Adiris suffered from a form of body dysmorphic disorder where, when she looked into the mirror, she did not see the reality of a morbidly obese body but rather a perception of her idealized self.

“Self-perception of body and image issues are real,” Adiris explained. “I could deceive myself that I still wore a size 36 bra despite having 20 extenders in the back to make it a size 58, or the water was shrinking my clothes or those doggone manufacturers were making the clothes too small.”

She justified her overeating in many creative ways:

“I would go down the highway and buy from every drive through, but just the kids meal because the toys were for my daughter. And then I would drive back up the other side of the highway and buy from all of the fast food business in ‘in fairness to them.’ I ordered pizza from three different places to see who was faster then ate as much as possible ‘because the boxes would not fit in the fridge.’ I bought bags of miniature candy because they were ‘small and had less calories’ but then bought a bag from each manufacturer so ‘they would all stay in business.’”

At one time, routine tasks were daunting — like picking up an object from the floor. After having lived with the struggles to accomplish any physical movement for many years, they seemed normal.

It took a reflection of her awkward, difficult movements through her autistic 4-year-old daughter to begin to open her eyes to her real condition, not the distorted view of herself she fancied in her mind.

Adiris remembers:

“I watched my daughter grab her chest, pant heavily then bend over precariously to try to retrieve an object from the floor. I wondered what she was doing then I realized she was mimicking me. She thought that was normal. I cried. It was a wake up call. I could not allow my delusions to trap her already compromised life into even more self injury because she was imitating a mother who was not in touch with reality.”

Obesity is linked to a multitude of health difficulties, including heart disease and stroke, high blood pressure, diabetes, cancer, and breathing problems. Adiris was a walking time bomb for serious and potentially deadly health complications.

But knowing the complications of obesity were of no value to Adiris until she saw herself as overweight.

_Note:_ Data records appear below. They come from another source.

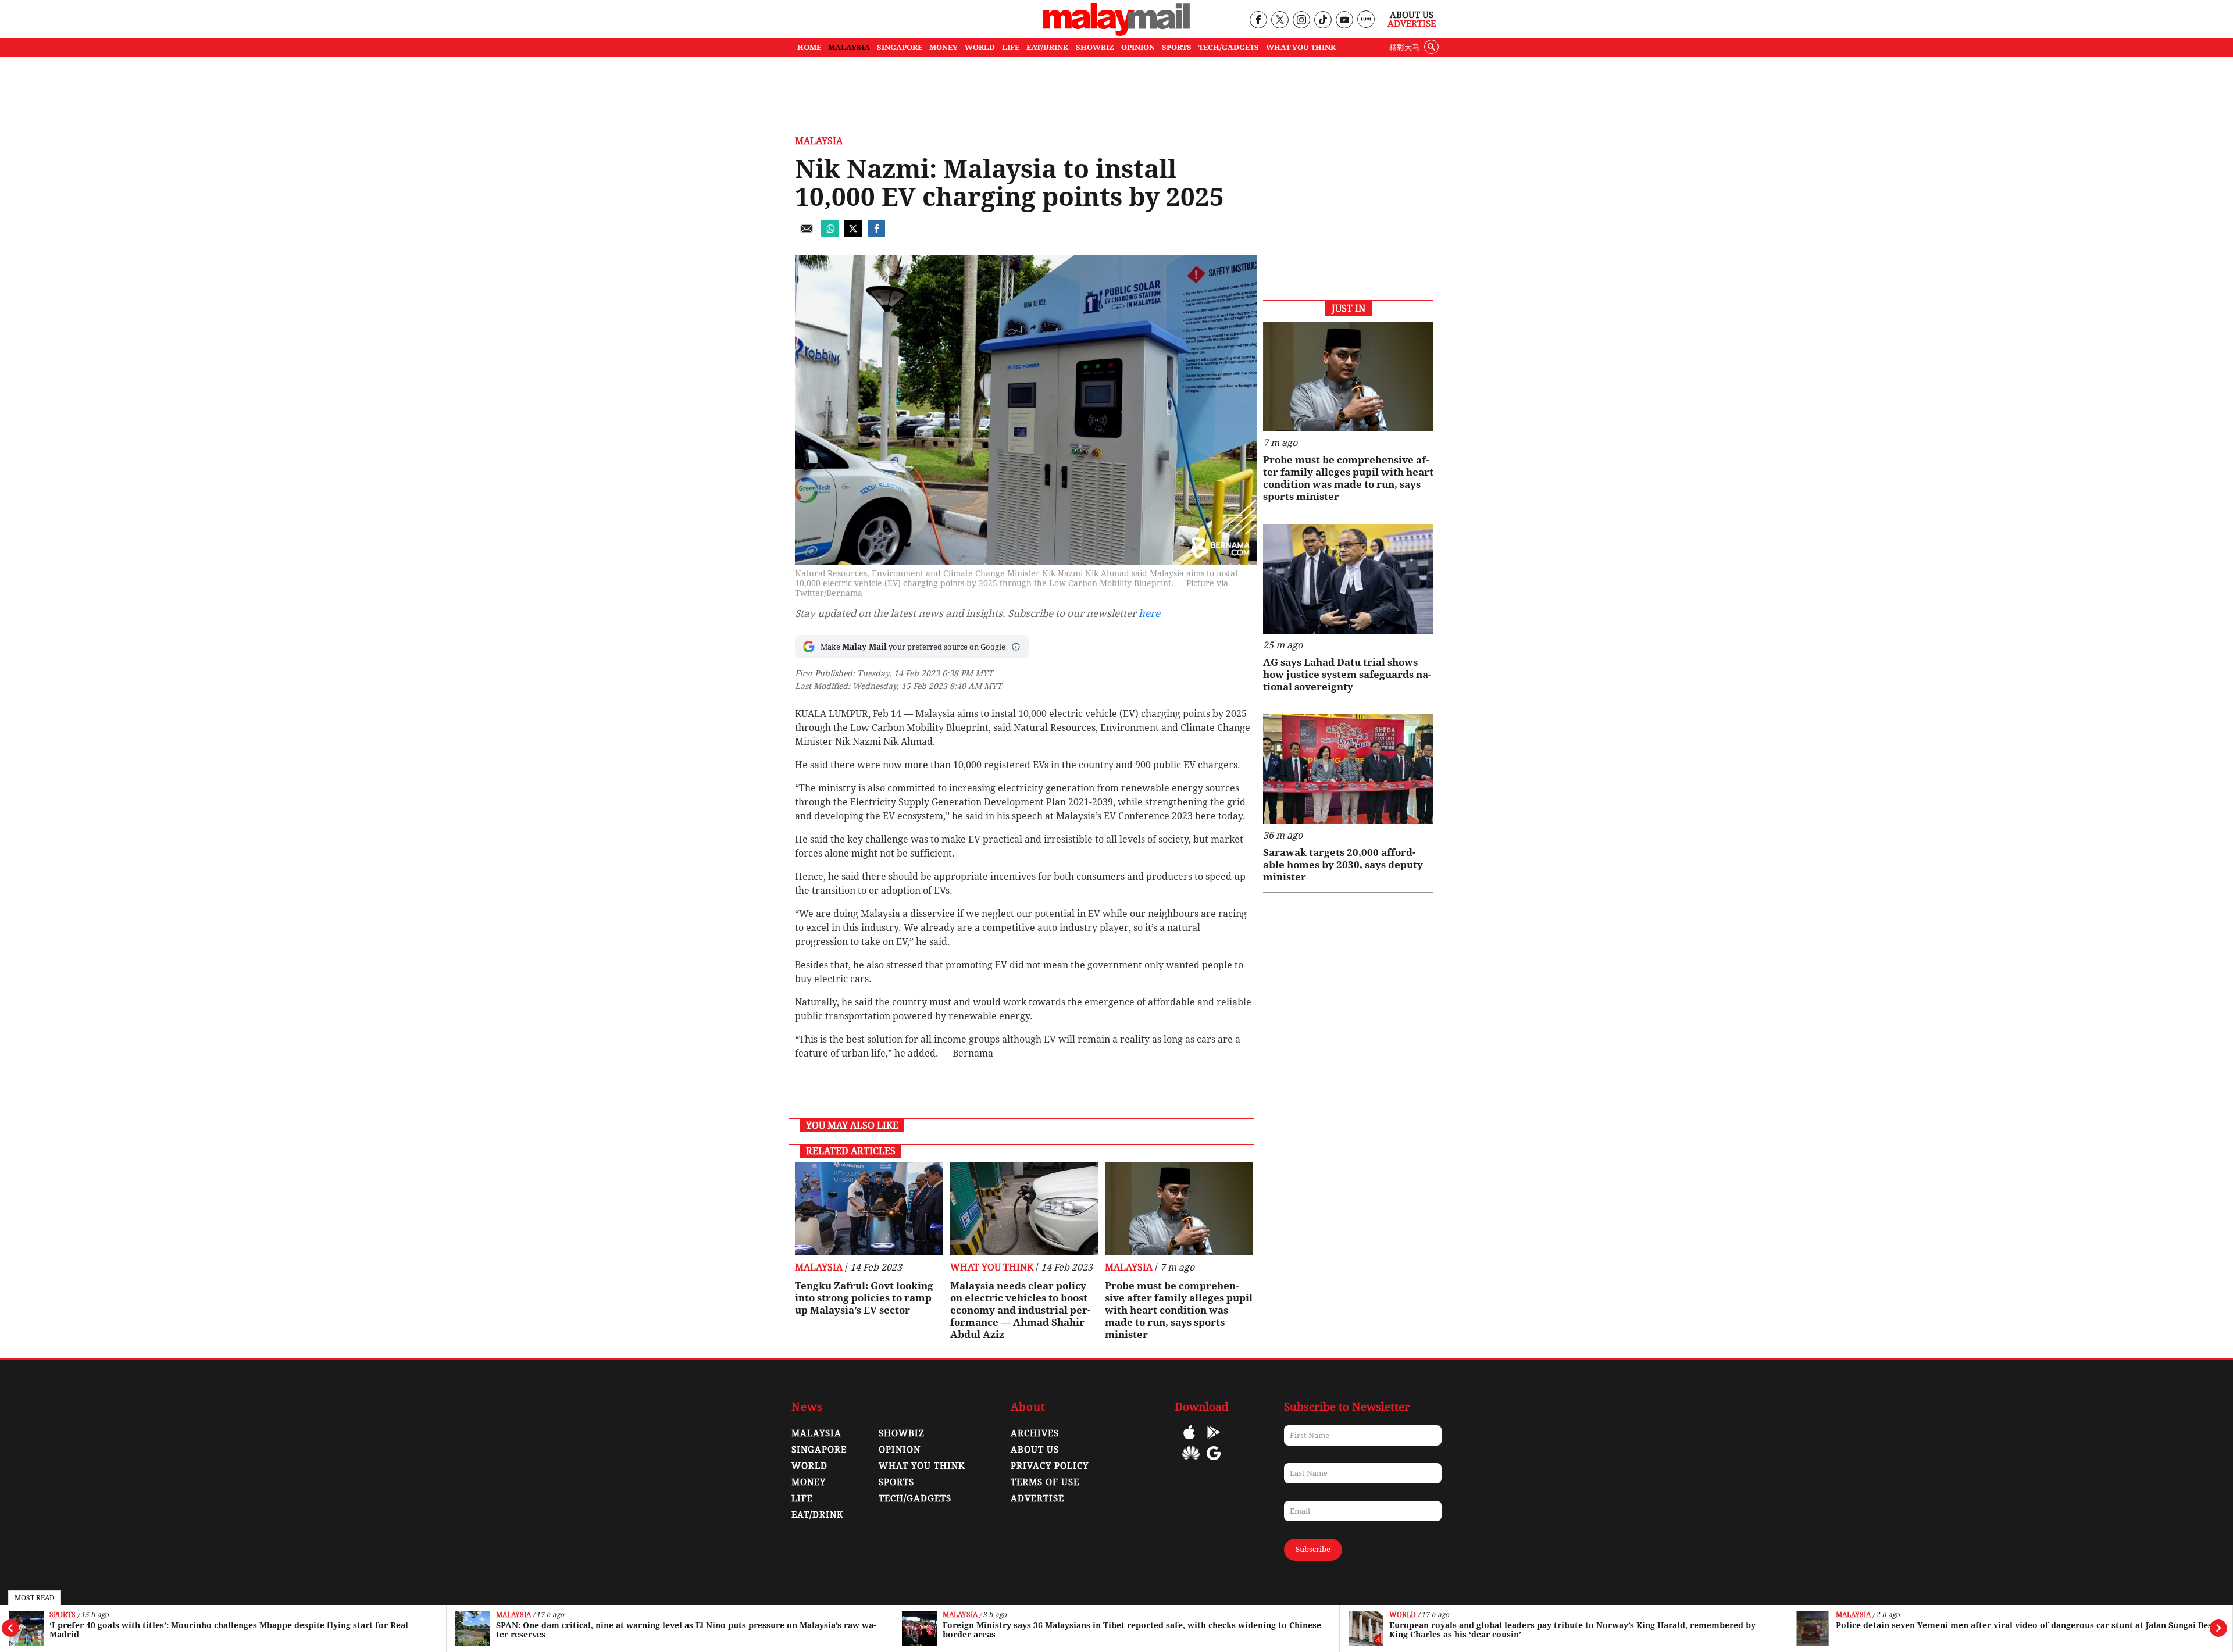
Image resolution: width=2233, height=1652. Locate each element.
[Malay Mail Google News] (1214, 1461)
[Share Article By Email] (806, 234)
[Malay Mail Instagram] (1301, 20)
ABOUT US (1035, 1449)
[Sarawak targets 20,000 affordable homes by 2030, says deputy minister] (1348, 769)
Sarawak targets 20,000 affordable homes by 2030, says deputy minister (1343, 865)
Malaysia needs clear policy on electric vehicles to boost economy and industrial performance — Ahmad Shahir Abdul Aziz (1020, 1310)
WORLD (980, 47)
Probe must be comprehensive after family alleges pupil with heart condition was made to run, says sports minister (1179, 1310)
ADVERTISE (1037, 1498)
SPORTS (1177, 47)
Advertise (1411, 24)
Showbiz (902, 1433)
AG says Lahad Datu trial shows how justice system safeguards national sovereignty (1347, 674)
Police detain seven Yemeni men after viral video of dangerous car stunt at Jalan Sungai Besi (2025, 1625)
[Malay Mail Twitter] (1280, 20)
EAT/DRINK (1047, 47)
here (1149, 613)
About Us (1411, 15)
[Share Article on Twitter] (853, 234)
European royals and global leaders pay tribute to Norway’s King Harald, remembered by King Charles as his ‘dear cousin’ (1572, 1630)
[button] (1016, 646)
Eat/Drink (817, 1515)
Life (802, 1498)
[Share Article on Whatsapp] (830, 234)
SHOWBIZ (1095, 47)
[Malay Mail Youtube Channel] (1344, 20)
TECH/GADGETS (1228, 47)
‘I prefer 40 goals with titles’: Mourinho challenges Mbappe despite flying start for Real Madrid (228, 1630)
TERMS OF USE (1045, 1482)
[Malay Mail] (1116, 32)
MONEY (943, 47)
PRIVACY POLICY (1050, 1466)
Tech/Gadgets (915, 1498)
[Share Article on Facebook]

“Coming to terms with the reality of my condition was the first step in getting healthy.  It did not help me for people to try to spare my feelings by saying things like, ‘You have such a pretty face.’  Indulging my delusions were not helping; it would eventually kill me.”

After this “reality check,” she worked to lose 184 pounds:

Adiris has some advice for people who have friends or family with body dysmorphic disorder:

“Be real. Reality checks suck but they are true compassion. Helping someone come to terms with reality is what truly empowers them to make choices that can have outcomes that betters their life. Thank God I had people around me that loved me but wouldn’t love me to death.”

This advice can apply to so many areas of our lives — whether we're hurting our bodies, mistreating someone, or making a short-sighted decision. We live in a culture where it is a common occurrence to distort or deny truth to accommodate feelings. Sometimes the choice to do that can have devastating, lifelong consequences.

The old adage that our snowflake society has forgotten still holds true; honesty is the best policy. It is still possible and imperative to speak the truth in love, while being mindful of the sensitive nature of the situation. Like Adiris will tell you, a true friend isn't afraid to hurt your feelings.